§ EXERCISE PROMPT: Look through the material beneath and copy each line with the word "using".

§ DATA:
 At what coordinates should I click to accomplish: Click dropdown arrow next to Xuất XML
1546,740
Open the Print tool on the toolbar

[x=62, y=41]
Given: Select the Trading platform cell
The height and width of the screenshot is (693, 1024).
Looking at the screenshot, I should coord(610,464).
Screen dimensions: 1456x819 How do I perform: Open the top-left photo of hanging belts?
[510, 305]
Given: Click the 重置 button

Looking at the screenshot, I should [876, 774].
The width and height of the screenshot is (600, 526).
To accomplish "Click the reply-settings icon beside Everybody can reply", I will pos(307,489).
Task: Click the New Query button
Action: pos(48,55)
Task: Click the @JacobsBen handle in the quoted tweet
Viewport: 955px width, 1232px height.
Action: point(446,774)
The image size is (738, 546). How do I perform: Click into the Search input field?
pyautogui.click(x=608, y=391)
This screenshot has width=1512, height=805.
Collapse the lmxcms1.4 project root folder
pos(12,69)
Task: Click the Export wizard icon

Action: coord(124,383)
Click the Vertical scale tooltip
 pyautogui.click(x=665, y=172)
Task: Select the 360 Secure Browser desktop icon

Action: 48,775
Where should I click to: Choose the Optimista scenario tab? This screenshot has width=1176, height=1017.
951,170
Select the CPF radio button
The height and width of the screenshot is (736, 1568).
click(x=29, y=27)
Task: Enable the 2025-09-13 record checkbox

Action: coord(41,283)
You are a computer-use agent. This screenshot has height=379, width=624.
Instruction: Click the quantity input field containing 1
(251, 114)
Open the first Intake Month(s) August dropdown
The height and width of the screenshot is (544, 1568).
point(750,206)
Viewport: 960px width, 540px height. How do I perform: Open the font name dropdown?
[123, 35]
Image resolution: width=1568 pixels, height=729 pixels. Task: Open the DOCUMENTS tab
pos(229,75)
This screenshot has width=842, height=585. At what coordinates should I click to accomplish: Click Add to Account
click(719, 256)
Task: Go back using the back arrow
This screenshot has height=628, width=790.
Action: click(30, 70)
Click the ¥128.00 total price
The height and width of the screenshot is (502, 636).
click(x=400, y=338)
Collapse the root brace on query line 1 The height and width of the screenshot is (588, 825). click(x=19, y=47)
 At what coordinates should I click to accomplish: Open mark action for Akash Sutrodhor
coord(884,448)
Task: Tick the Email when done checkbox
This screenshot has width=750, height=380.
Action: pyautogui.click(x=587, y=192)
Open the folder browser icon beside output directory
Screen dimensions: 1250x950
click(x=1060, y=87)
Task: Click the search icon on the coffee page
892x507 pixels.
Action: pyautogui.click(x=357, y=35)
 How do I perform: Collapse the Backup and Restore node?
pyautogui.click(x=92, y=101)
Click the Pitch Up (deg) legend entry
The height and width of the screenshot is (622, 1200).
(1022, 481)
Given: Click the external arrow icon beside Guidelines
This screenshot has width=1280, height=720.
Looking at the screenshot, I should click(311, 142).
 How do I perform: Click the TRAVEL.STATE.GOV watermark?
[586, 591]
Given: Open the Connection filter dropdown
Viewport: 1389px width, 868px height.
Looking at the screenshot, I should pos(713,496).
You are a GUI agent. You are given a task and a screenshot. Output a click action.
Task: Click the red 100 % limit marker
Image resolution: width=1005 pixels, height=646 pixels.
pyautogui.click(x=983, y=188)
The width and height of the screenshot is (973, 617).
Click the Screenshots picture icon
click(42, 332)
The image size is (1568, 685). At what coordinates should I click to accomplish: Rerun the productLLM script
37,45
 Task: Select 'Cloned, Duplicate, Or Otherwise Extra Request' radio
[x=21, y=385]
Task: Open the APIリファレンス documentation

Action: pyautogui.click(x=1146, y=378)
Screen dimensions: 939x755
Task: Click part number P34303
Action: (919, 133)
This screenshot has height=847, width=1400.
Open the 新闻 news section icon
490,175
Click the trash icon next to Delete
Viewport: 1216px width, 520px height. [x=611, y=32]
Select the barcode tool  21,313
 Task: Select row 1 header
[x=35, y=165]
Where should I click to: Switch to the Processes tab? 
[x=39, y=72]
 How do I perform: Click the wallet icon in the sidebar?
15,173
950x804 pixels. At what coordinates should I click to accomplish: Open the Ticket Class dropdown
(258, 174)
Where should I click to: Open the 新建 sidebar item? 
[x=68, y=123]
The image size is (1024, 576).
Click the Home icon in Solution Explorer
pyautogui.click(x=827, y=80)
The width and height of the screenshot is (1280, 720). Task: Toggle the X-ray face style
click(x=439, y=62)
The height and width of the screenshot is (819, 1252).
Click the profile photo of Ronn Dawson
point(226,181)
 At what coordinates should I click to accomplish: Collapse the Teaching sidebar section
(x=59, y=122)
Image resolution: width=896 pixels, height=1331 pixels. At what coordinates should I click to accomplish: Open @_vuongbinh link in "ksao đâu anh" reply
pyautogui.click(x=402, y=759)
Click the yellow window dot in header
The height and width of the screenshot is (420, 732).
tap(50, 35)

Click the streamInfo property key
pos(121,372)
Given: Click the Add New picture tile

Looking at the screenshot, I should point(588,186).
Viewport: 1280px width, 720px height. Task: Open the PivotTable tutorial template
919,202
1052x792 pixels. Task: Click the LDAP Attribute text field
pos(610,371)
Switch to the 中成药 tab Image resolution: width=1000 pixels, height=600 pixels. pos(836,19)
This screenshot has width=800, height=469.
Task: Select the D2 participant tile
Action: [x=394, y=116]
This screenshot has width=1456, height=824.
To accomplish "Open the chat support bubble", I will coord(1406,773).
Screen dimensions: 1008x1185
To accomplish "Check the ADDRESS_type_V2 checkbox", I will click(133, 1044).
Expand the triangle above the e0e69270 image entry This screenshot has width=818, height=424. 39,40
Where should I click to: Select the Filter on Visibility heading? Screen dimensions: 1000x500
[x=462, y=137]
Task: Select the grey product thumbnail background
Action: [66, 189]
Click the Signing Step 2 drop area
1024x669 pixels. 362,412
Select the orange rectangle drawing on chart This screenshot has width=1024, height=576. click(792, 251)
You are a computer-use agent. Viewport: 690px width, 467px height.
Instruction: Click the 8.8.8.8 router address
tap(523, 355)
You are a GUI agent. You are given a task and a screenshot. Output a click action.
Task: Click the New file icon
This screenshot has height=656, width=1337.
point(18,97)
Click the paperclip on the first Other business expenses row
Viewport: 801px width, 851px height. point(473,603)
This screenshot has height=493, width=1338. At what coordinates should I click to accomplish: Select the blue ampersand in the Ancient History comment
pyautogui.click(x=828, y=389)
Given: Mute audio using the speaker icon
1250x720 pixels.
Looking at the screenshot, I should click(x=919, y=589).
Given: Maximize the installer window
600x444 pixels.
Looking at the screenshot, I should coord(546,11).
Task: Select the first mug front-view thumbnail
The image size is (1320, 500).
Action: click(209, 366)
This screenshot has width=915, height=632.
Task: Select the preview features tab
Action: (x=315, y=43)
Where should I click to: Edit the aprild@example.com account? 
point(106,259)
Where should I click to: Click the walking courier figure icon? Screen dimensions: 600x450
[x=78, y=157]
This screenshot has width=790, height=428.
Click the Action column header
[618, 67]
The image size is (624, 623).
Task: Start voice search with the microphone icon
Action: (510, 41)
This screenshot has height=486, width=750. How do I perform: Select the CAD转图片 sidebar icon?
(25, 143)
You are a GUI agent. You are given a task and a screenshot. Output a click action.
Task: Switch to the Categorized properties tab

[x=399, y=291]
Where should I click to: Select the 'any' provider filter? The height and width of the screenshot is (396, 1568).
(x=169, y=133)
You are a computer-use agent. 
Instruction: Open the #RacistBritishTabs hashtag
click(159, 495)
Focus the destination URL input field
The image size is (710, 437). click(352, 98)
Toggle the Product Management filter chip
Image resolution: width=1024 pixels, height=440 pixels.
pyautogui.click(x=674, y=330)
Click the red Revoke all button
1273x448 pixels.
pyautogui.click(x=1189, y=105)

§ ANSWER TO THIS PROBLEM:
Task: Go back using the back arrow
Given: Mute audio using the speaker icon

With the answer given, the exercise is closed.